The required output is every entry, printed exactly as written.

-- RECORD EXCERPTS --
══════════

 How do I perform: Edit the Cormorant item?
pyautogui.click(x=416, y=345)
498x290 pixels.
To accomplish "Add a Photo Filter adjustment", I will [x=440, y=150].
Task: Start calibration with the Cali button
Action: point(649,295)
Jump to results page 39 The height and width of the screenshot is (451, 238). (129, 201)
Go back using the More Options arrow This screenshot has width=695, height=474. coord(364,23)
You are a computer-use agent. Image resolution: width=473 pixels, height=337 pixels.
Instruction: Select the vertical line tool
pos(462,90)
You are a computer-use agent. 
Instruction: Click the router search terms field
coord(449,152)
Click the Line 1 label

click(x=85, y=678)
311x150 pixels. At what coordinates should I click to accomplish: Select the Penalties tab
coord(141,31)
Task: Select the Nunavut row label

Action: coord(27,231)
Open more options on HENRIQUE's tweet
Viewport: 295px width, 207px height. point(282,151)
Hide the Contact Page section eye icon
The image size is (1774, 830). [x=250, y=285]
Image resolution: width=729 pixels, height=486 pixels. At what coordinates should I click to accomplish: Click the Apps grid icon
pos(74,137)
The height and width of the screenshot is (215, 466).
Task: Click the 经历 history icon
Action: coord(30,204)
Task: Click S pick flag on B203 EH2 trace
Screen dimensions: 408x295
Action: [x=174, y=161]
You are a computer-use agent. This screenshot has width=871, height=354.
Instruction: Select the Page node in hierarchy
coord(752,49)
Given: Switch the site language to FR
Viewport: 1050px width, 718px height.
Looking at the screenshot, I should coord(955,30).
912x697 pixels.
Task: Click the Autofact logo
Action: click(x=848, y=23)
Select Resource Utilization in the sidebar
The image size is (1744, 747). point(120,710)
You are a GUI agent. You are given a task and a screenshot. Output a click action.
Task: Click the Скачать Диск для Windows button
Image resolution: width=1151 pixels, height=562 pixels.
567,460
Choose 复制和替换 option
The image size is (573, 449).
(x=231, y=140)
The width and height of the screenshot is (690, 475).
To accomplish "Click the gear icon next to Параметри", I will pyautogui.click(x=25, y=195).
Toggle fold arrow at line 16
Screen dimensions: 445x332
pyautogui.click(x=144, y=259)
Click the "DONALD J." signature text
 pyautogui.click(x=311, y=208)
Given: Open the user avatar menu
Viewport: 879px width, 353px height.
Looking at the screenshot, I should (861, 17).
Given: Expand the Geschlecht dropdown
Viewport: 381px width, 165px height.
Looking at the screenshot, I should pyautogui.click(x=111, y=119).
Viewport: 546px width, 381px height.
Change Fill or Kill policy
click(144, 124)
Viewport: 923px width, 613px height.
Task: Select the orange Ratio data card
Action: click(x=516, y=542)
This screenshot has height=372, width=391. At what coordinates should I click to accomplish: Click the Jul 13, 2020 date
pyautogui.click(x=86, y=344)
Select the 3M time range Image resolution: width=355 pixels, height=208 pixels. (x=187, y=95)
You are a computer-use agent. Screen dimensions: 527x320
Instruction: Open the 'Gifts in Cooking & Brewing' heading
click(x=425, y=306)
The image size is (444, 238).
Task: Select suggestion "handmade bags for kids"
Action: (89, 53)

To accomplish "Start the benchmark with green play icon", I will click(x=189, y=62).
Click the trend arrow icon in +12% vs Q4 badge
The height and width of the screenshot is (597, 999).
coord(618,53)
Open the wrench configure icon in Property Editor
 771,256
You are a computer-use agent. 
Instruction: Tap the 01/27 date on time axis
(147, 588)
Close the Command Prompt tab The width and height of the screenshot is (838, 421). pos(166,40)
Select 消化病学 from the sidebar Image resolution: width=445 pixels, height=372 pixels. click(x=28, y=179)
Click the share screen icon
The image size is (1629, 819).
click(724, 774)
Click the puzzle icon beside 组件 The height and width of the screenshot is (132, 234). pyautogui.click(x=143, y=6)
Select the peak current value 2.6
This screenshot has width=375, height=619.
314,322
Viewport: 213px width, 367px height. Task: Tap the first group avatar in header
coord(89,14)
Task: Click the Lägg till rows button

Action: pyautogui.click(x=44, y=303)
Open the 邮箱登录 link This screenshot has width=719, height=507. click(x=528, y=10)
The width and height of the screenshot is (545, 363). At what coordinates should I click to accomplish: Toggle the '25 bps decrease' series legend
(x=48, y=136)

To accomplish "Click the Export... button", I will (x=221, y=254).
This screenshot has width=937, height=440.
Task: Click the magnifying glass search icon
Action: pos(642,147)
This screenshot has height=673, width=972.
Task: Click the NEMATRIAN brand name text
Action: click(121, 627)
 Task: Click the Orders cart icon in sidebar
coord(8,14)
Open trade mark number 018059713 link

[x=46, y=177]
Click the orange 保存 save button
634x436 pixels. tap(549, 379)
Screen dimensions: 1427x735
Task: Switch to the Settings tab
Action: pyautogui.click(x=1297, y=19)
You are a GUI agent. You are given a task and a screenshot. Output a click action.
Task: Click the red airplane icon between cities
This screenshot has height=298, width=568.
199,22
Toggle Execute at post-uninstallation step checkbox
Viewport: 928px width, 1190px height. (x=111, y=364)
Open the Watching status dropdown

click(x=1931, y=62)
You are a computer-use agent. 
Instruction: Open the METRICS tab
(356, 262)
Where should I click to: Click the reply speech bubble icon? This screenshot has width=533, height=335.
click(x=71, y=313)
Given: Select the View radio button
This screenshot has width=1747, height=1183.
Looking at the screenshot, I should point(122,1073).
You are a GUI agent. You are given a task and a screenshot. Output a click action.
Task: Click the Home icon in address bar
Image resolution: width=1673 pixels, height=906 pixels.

══════════

-- RESPONSE TO THIS EXERCISE --
 How do I perform: Edit the Cormorant item?
pyautogui.click(x=416, y=345)
498x290 pixels.
To accomplish "Add a Photo Filter adjustment", I will [x=440, y=150].
Task: Start calibration with the Cali button
Action: point(649,295)
Jump to results page 39 The height and width of the screenshot is (451, 238). (129, 201)
Go back using the More Options arrow This screenshot has width=695, height=474. coord(364,23)
You are a computer-use agent. Image resolution: width=473 pixels, height=337 pixels.
Instruction: Select the vertical line tool
pos(462,90)
You are a computer-use agent. 
Instruction: Click the router search terms field
coord(449,152)
Click the Line 1 label

click(x=85, y=678)
311x150 pixels. At what coordinates should I click to accomplish: Select the Penalties tab
coord(141,31)
Task: Select the Nunavut row label

Action: coord(27,231)
Open more options on HENRIQUE's tweet
Viewport: 295px width, 207px height. point(282,151)
Hide the Contact Page section eye icon
The image size is (1774, 830). [x=250, y=285]
Image resolution: width=729 pixels, height=486 pixels. At what coordinates should I click to accomplish: Click the Apps grid icon
pos(74,137)
The height and width of the screenshot is (215, 466).
Task: Click the 经历 history icon
Action: coord(30,204)
Task: Click S pick flag on B203 EH2 trace
Screen dimensions: 408x295
Action: [x=174, y=161]
You are a computer-use agent. This screenshot has width=871, height=354.
Instruction: Select the Page node in hierarchy
coord(752,49)
Given: Switch the site language to FR
Viewport: 1050px width, 718px height.
Looking at the screenshot, I should coord(955,30).
912x697 pixels.
Task: Click the Autofact logo
Action: click(x=848, y=23)
Select Resource Utilization in the sidebar
The image size is (1744, 747). point(120,710)
You are a GUI agent. You are given a task and a screenshot. Output a click action.
Task: Click the Скачать Диск для Windows button
Image resolution: width=1151 pixels, height=562 pixels.
567,460
Choose 复制和替换 option
The image size is (573, 449).
(x=231, y=140)
The width and height of the screenshot is (690, 475).
To accomplish "Click the gear icon next to Параметри", I will pyautogui.click(x=25, y=195).
Toggle fold arrow at line 16
Screen dimensions: 445x332
pyautogui.click(x=144, y=259)
Click the "DONALD J." signature text
 pyautogui.click(x=311, y=208)
Given: Open the user avatar menu
Viewport: 879px width, 353px height.
Looking at the screenshot, I should (861, 17).
Given: Expand the Geschlecht dropdown
Viewport: 381px width, 165px height.
Looking at the screenshot, I should pyautogui.click(x=111, y=119).
Viewport: 546px width, 381px height.
Change Fill or Kill policy
click(144, 124)
Viewport: 923px width, 613px height.
Task: Select the orange Ratio data card
Action: click(x=516, y=542)
This screenshot has height=372, width=391. At what coordinates should I click to accomplish: Click the Jul 13, 2020 date
pyautogui.click(x=86, y=344)
Select the 3M time range Image resolution: width=355 pixels, height=208 pixels. (x=187, y=95)
You are a computer-use agent. Screen dimensions: 527x320
Instruction: Open the 'Gifts in Cooking & Brewing' heading
click(x=425, y=306)
The image size is (444, 238).
Task: Select suggestion "handmade bags for kids"
Action: (89, 53)

To accomplish "Start the benchmark with green play icon", I will click(x=189, y=62).
Click the trend arrow icon in +12% vs Q4 badge
The height and width of the screenshot is (597, 999).
coord(618,53)
Open the wrench configure icon in Property Editor
 771,256
You are a computer-use agent. 
Instruction: Tap the 01/27 date on time axis
(147, 588)
Close the Command Prompt tab The width and height of the screenshot is (838, 421). pos(166,40)
Select 消化病学 from the sidebar Image resolution: width=445 pixels, height=372 pixels. click(x=28, y=179)
Click the share screen icon
The image size is (1629, 819).
click(724, 774)
Click the puzzle icon beside 组件 The height and width of the screenshot is (132, 234). pyautogui.click(x=143, y=6)
Select the peak current value 2.6
This screenshot has width=375, height=619.
314,322
Viewport: 213px width, 367px height. Task: Tap the first group avatar in header
coord(89,14)
Task: Click the Lägg till rows button

Action: pyautogui.click(x=44, y=303)
Open the 邮箱登录 link This screenshot has width=719, height=507. click(x=528, y=10)
The width and height of the screenshot is (545, 363). At what coordinates should I click to accomplish: Toggle the '25 bps decrease' series legend
(x=48, y=136)

To accomplish "Click the Export... button", I will (x=221, y=254).
This screenshot has width=937, height=440.
Task: Click the magnifying glass search icon
Action: pos(642,147)
This screenshot has height=673, width=972.
Task: Click the NEMATRIAN brand name text
Action: click(121, 627)
 Task: Click the Orders cart icon in sidebar
coord(8,14)
Open trade mark number 018059713 link

[x=46, y=177]
Click the orange 保存 save button
634x436 pixels. tap(549, 379)
Screen dimensions: 1427x735
Task: Switch to the Settings tab
Action: pyautogui.click(x=1297, y=19)
You are a GUI agent. You are given a task and a screenshot. Output a click action.
Task: Click the red airplane icon between cities
This screenshot has height=298, width=568.
199,22
Toggle Execute at post-uninstallation step checkbox
Viewport: 928px width, 1190px height. (x=111, y=364)
Open the Watching status dropdown

click(x=1931, y=62)
You are a computer-use agent. 
Instruction: Open the METRICS tab
(356, 262)
Where should I click to: Click the reply speech bubble icon? This screenshot has width=533, height=335.
click(x=71, y=313)
Given: Select the View radio button
This screenshot has width=1747, height=1183.
Looking at the screenshot, I should point(122,1073).
You are a GUI agent. You are given a task and a screenshot. Output a click action.
Task: Click the Home icon in address bar
Image resolution: width=1673 pixels, height=906 pixels.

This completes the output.